▶ [Input material]:
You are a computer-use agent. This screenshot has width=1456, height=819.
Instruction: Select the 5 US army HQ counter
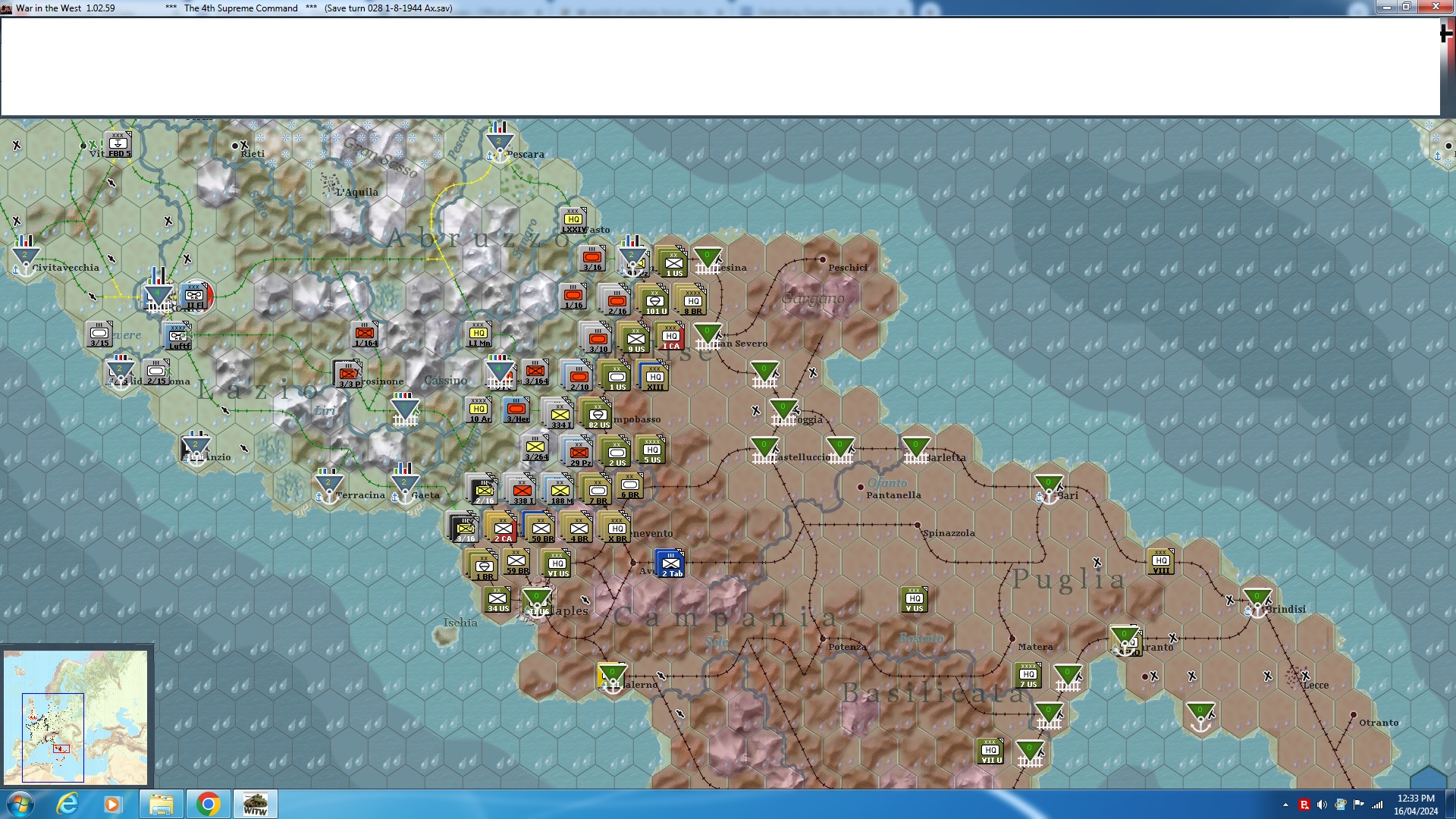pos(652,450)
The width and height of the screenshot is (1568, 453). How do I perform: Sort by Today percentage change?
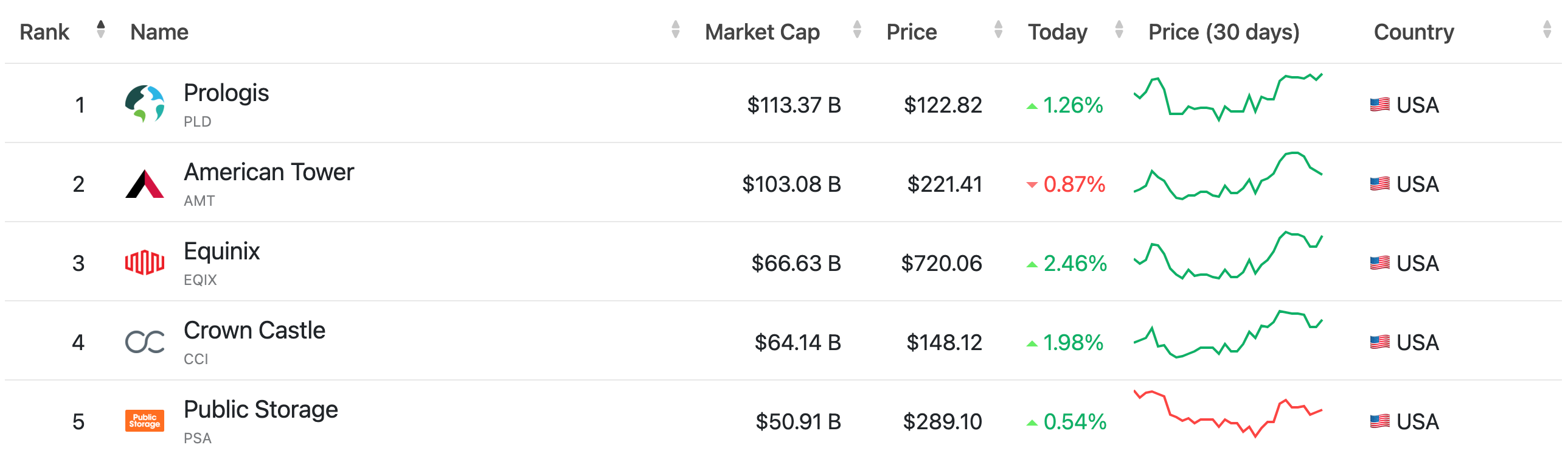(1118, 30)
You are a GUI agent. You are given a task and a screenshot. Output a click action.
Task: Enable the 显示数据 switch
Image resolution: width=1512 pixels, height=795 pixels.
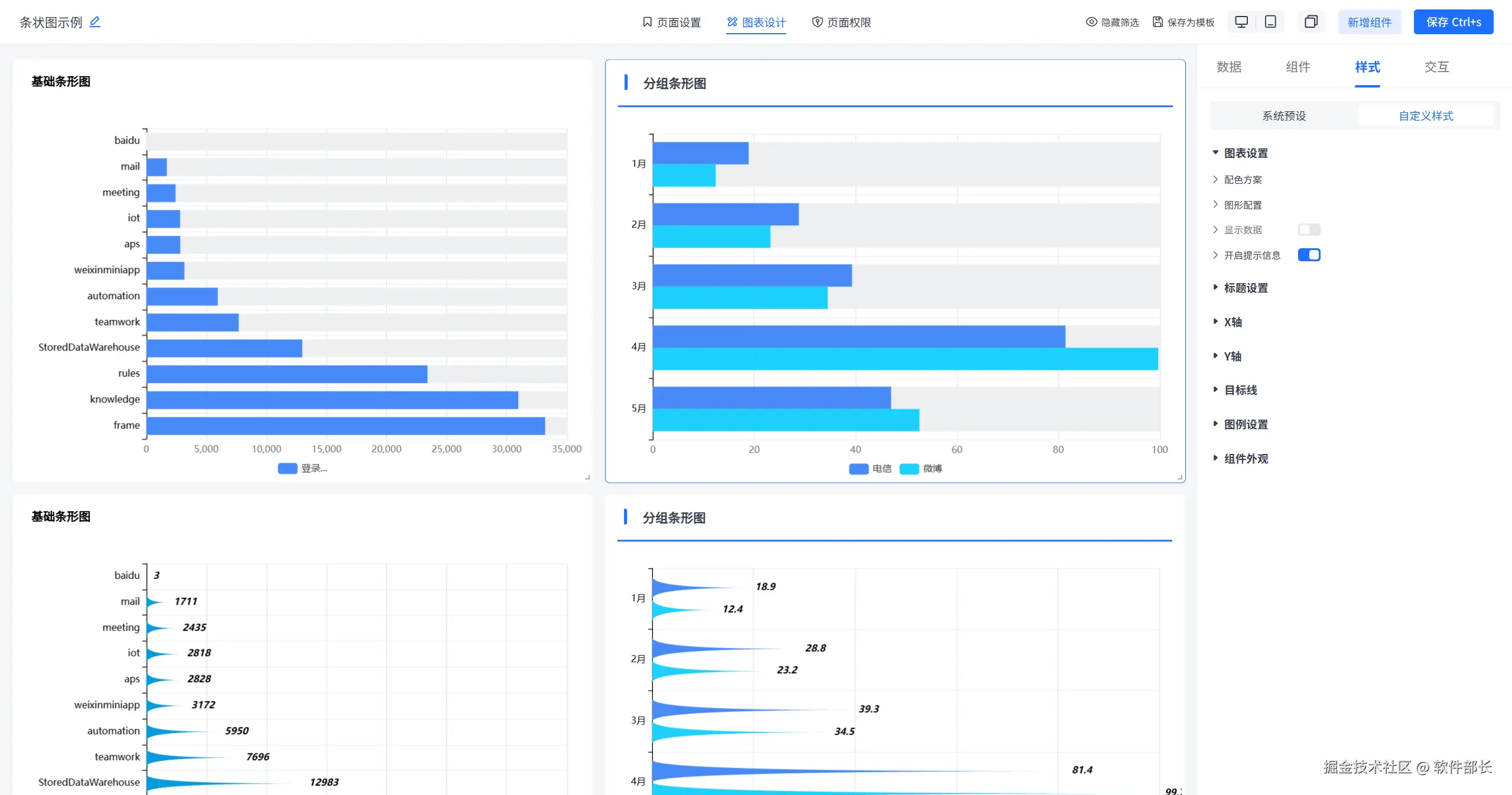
* * *
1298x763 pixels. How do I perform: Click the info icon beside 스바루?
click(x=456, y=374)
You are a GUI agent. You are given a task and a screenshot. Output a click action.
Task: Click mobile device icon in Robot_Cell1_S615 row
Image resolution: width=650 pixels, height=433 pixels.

▶ [Set problem]: Could you write out the entries from the line containing "1298x763 pixels. How" through the line containing "Image resolution: width=650", inclusive, with every line kept and each coordinate in the answers raised by 102?

▶ [Expected output]:
1298x763 pixels. How do I perform: Click the info icon beside 스바루?
click(x=558, y=476)
You are a GUI agent. You are given a task and a screenshot. Output a click action.
Task: Click mobile device icon in Robot_Cell1_S615 row
Image resolution: width=650 pixels, height=433 pixels.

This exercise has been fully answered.